> _What to do_
Please print the records below exactly as they are.
─── Exercise data ───
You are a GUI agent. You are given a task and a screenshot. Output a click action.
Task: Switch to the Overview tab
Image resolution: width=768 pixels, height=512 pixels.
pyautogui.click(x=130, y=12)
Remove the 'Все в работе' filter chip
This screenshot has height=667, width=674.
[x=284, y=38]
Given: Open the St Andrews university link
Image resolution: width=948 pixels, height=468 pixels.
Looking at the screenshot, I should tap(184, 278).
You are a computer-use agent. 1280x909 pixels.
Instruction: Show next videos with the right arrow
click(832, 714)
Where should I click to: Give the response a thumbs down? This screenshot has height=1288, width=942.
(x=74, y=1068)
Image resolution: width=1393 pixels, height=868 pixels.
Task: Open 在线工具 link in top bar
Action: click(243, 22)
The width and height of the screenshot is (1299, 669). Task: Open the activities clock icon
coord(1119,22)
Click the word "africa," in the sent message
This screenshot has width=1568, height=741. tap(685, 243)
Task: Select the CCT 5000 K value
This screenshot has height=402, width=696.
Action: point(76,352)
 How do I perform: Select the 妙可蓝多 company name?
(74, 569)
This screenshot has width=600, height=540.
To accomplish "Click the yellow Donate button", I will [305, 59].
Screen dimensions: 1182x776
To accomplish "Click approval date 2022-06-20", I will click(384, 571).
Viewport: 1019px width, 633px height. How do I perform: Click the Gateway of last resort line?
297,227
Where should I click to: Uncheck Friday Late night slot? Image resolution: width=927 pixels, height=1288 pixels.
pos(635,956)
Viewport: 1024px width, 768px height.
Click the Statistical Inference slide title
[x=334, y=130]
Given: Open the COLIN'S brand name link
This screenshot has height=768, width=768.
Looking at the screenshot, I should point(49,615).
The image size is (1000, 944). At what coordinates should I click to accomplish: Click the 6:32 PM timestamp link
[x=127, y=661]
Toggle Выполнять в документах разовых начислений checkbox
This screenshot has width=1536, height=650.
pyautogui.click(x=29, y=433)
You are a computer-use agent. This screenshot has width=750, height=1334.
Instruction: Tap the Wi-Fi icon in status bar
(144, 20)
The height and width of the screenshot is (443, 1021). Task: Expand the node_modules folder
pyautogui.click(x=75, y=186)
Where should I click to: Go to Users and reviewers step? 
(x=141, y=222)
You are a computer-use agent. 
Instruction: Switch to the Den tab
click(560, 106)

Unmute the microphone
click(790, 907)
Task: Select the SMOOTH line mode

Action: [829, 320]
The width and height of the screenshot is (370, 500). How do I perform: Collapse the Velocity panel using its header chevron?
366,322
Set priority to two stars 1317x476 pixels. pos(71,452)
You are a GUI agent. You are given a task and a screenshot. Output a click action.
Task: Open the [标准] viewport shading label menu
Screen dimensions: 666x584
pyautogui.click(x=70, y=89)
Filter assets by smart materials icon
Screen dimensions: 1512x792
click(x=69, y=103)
───
> _Result below_
You are a GUI agent. You are given a task and a screenshot. Output a click action.
Task: Switch to the Overview tab
Image resolution: width=768 pixels, height=512 pixels.
pyautogui.click(x=130, y=12)
Remove the 'Все в работе' filter chip
This screenshot has height=667, width=674.
[x=284, y=38]
Given: Open the St Andrews university link
Image resolution: width=948 pixels, height=468 pixels.
Looking at the screenshot, I should tap(184, 278).
You are a computer-use agent. 1280x909 pixels.
Instruction: Show next videos with the right arrow
click(832, 714)
Where should I click to: Give the response a thumbs down? This screenshot has height=1288, width=942.
(x=74, y=1068)
Image resolution: width=1393 pixels, height=868 pixels.
Task: Open 在线工具 link in top bar
Action: click(243, 22)
The width and height of the screenshot is (1299, 669). Task: Open the activities clock icon
coord(1119,22)
Click the word "africa," in the sent message
This screenshot has width=1568, height=741. tap(685, 243)
Task: Select the CCT 5000 K value
This screenshot has height=402, width=696.
Action: point(76,352)
 How do I perform: Select the 妙可蓝多 company name?
(74, 569)
This screenshot has width=600, height=540.
To accomplish "Click the yellow Donate button", I will [305, 59].
Screen dimensions: 1182x776
To accomplish "Click approval date 2022-06-20", I will click(384, 571).
Viewport: 1019px width, 633px height. How do I perform: Click the Gateway of last resort line?
297,227
Where should I click to: Uncheck Friday Late night slot? Image resolution: width=927 pixels, height=1288 pixels.
pos(635,956)
Viewport: 1024px width, 768px height.
Click the Statistical Inference slide title
[x=334, y=130]
Given: Open the COLIN'S brand name link
This screenshot has height=768, width=768.
Looking at the screenshot, I should point(49,615).
The image size is (1000, 944). At what coordinates should I click to accomplish: Click the 6:32 PM timestamp link
[x=127, y=661]
Toggle Выполнять в документах разовых начислений checkbox
This screenshot has width=1536, height=650.
pyautogui.click(x=29, y=433)
You are a computer-use agent. This screenshot has width=750, height=1334.
Instruction: Tap the Wi-Fi icon in status bar
(144, 20)
The height and width of the screenshot is (443, 1021). Task: Expand the node_modules folder
pyautogui.click(x=75, y=186)
Where should I click to: Go to Users and reviewers step? 
(x=141, y=222)
You are a computer-use agent. 
Instruction: Switch to the Den tab
click(560, 106)

Unmute the microphone
click(790, 907)
Task: Select the SMOOTH line mode

Action: [829, 320]
The width and height of the screenshot is (370, 500). How do I perform: Collapse the Velocity panel using its header chevron?
366,322
Set priority to two stars 1317x476 pixels. pos(71,452)
You are a GUI agent. You are given a task and a screenshot. Output a click action.
Task: Open the [标准] viewport shading label menu
Screen dimensions: 666x584
pyautogui.click(x=70, y=89)
Filter assets by smart materials icon
Screen dimensions: 1512x792
click(x=69, y=103)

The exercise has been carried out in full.